= EXTRACTED DATA =
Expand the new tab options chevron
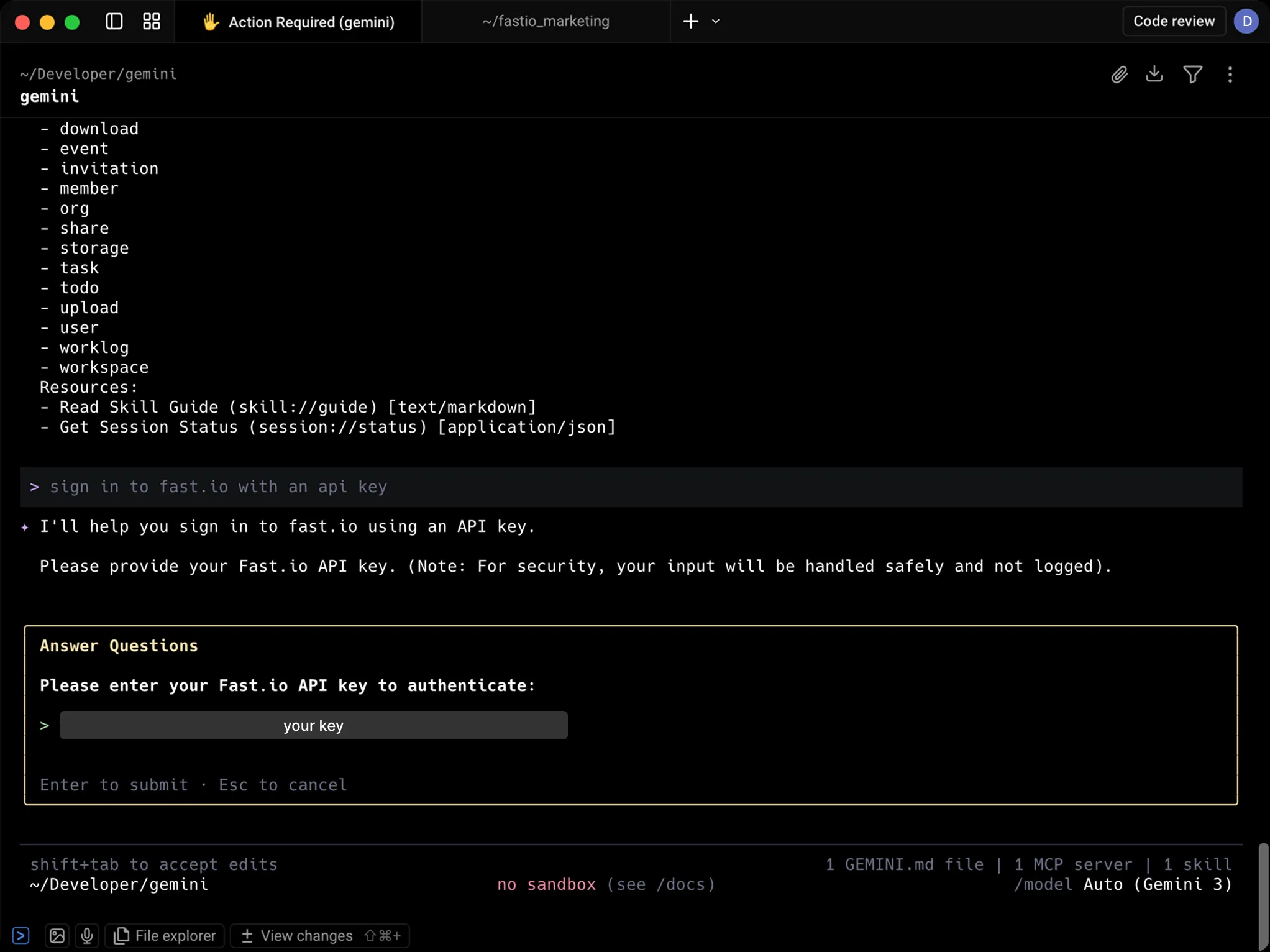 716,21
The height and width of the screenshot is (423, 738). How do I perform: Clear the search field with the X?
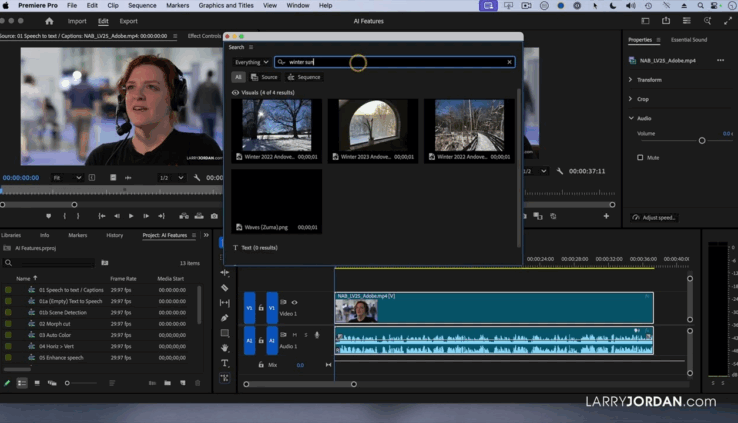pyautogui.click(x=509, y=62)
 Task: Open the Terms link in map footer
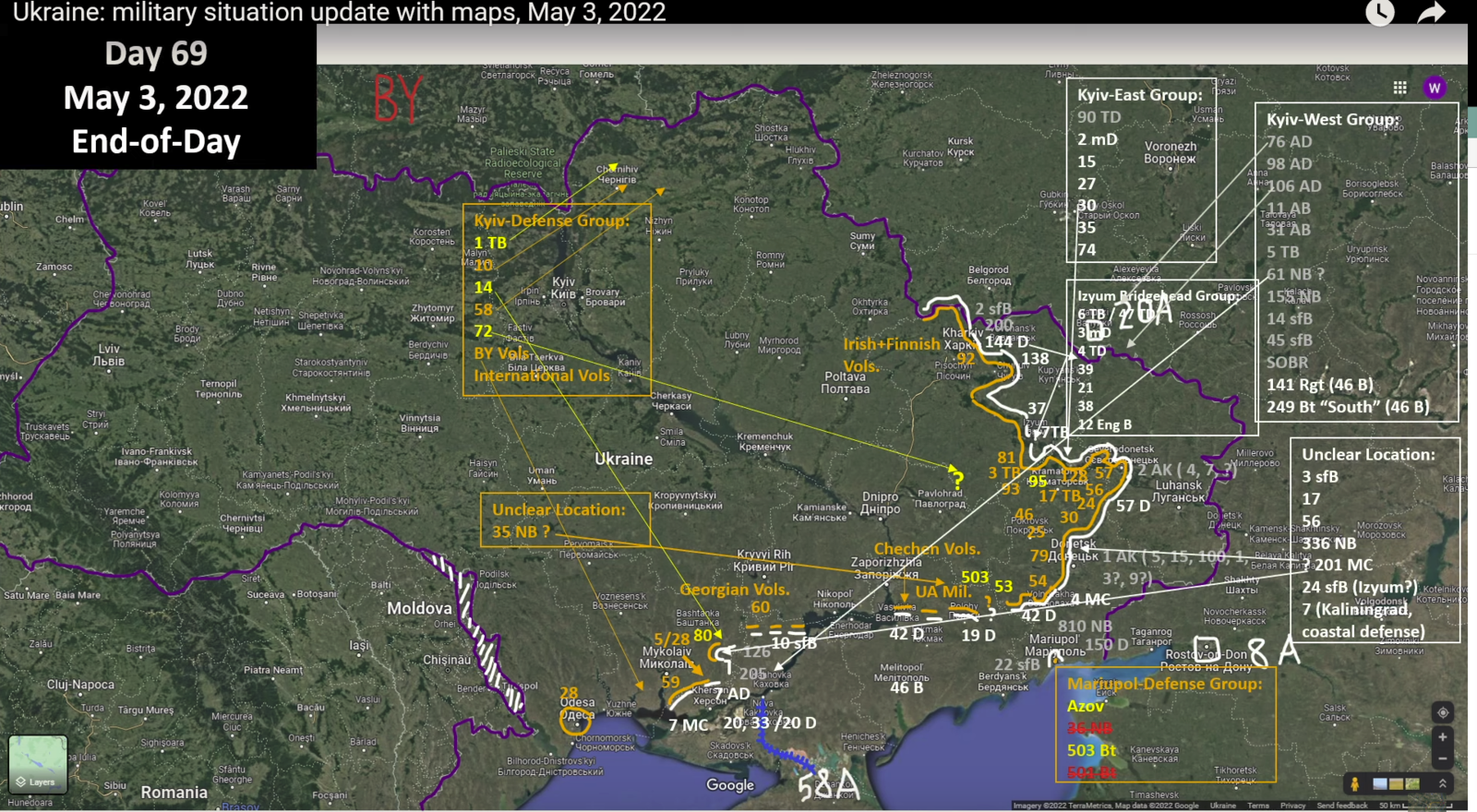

= STATED EXERCISE =
Render each line of the records as a Markdown table with the columns "Row" and "Line," one row per line, numbered in order. Skip blank lines and omit the pictures.

= RESULT BELOW =
| Row | Line |
|---|---|
| 1 | Expand the new tab options chevron |
| 2 |  716,21 |
| 3 | The height and width of the screenshot is (423, 738). How do I perform: Clear the search field with the X? |
| 4 | pyautogui.click(x=509, y=62) |
| 5 |  Task: Open the Terms link in map footer |